I have to admit when I first experienced Adobe Flex, the successor to Adobe Flash for rich internet application development, I thought it was a fragile toy that wasn’t good for much more than pretty moving pictures. At my current day job, I had to not only learn it, but spend about half my time working in it (as opposed to my current favorite language, Java). One thing I’ve learned from the experience is that it wasn’t so much Flex that I had a problem with, as much as Flex Developers. The Flex developers I’ve worked with up until this job came to Flex from being Illustrators, Graphic Artists, or just kinda fell into it. They never learned the art of software development, never learned to appreciate best practices, and never learned to value code quality or readability. But as a long-time Software Engineer, I know you can create bad software in any language. But now I’ve spent about 10 months working in Flex, and feel I can opine fairly. Read on…
Generally speaking, I hate frameworks. Most frameworks I’ve met fall into one or more of these camps:
- Frameworks so heavy the work to utilize them approaches the work of rolling your own.

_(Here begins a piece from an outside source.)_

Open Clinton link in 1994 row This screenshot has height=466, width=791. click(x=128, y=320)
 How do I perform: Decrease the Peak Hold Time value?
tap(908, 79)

This often happens with frameworks that start out simple and are expanded to encompass too much functionality outside of the original scope.
- Frameworks that are staunchly inflexible in how they are used and how they work. Using a software tool to make your life easier should not like implementing an ERP system. This often happens when when the framework was designed for a specific purpose then released as a separate product. See The Cathedral And The Bazaar.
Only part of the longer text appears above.